By Reid Forgrave
The Cincinnati Enquirer
LAKESIDE PARK - Police arrested two local men early Sunday and charged them with the slaying of an 84-year-old man.
The man's body had been found less than 12 hours earlier in his modest, red-brick home in this upscale Northern Kentucky suburb.
Anthony Wayne Ferry, 24, who had been living with his mother at the slain man's residence a few blocks off Dixie Highway near Interstate 275, and Jeremy Niemer, 21, were arrested at 2 a.m. Sunday.
Police say Ferry and Niemer bludgeoned and robbed Earl Rusche, who had lived at the Carran Drive house for more than 40 years.
One question still stumped investigators and neighbors Sunday: Why were Ferry and his mother living with the 84-year-old widower?
Neither was related to Rusche, said police, who did not identify the mother.
Gene Porter, who lives a few houses away from Rusche, said Rusche was "a great guy... It's one of those cases of bad things happening to good people."
Police had visited the house several times recently for domestic disturbances that didn't involve Rusche.
Col. Paul D. Herbst, chief of the Lakeside Park/Crestview Hills Police Department, indicated that the house had been a trouble spot within a quiet neighborhood.
"I don't know what was in Mr. Rusche's mind, having this young guy living with him," Herbst said Sunday. "A very quiet neighborhood, yes it is."
Herbst was in his office Sunday waiting for the results of Rusche's autopsy, which investigators think will prove he was bludgeoned to death with a blunt instrument in the midst of being robbed of money.

• _Data for analysis_:
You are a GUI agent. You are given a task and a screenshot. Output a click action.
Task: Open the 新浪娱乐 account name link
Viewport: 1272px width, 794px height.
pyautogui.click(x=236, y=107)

* * *

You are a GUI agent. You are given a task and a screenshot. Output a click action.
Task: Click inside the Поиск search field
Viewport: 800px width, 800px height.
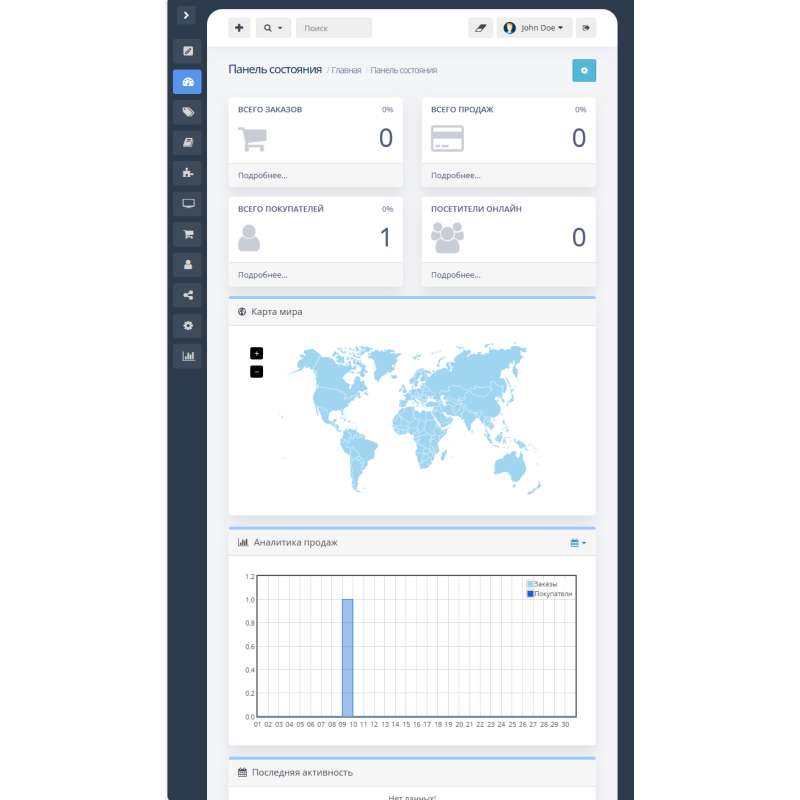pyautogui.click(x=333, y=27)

• _Task item 1_: According to the Lakeside Park news story, how long had Earl Rusche lived at the Carran Drive house?
• _Task item 2_: Quote the Lakeside Park news story word for word from "The man's body" to "2 a.m. Sunday.".
• _Task item 3_: Carry on writing the Lakeside Park news story, starting after its last sentence.
The data above is separate from the Lakeside Park news story.

• _Answer box 1_: More than 40 years.

• _Answer box 2_:
The man's body had been found less than 12 hours earlier in his modest, red-brick home in this upscale Northern Kentucky suburb.
Anthony Wayne Ferry, 24, who had been living with his mother at the slain man's residence a few blocks off Dixie Highway near Interstate 275, and Jeremy Niemer, 21, were arrested at 2 a.m. Sunday.

• _Answer box 3_:
Herbst emphasized the slaying was an isolated incident.
"There's no imminent danger to anyone else living on Carran Drive," Herbst said. "Things are safe out there. ... We're confident we have the perpetrators in custody."
Kenton County's commonwealth attorney, Bill Crockett, said the spike of homicides in Lakeside Park this year - two in the past two months after more than five years without a slaying - is coincidental.
"Sometimes these things happen, and you never know why," Crockett said. This investigation, he added, is coming together more quickly than usual. But as law enforcement authorities prepared for the arraignment of the two men this morning, neighbors in the subdivision returned to a sense of normalcy, a life where police cars and television news trucks aren't part of the picture.
"The family is well known and well respected around here," said Porter, the neighbor. "It's just a tragedy."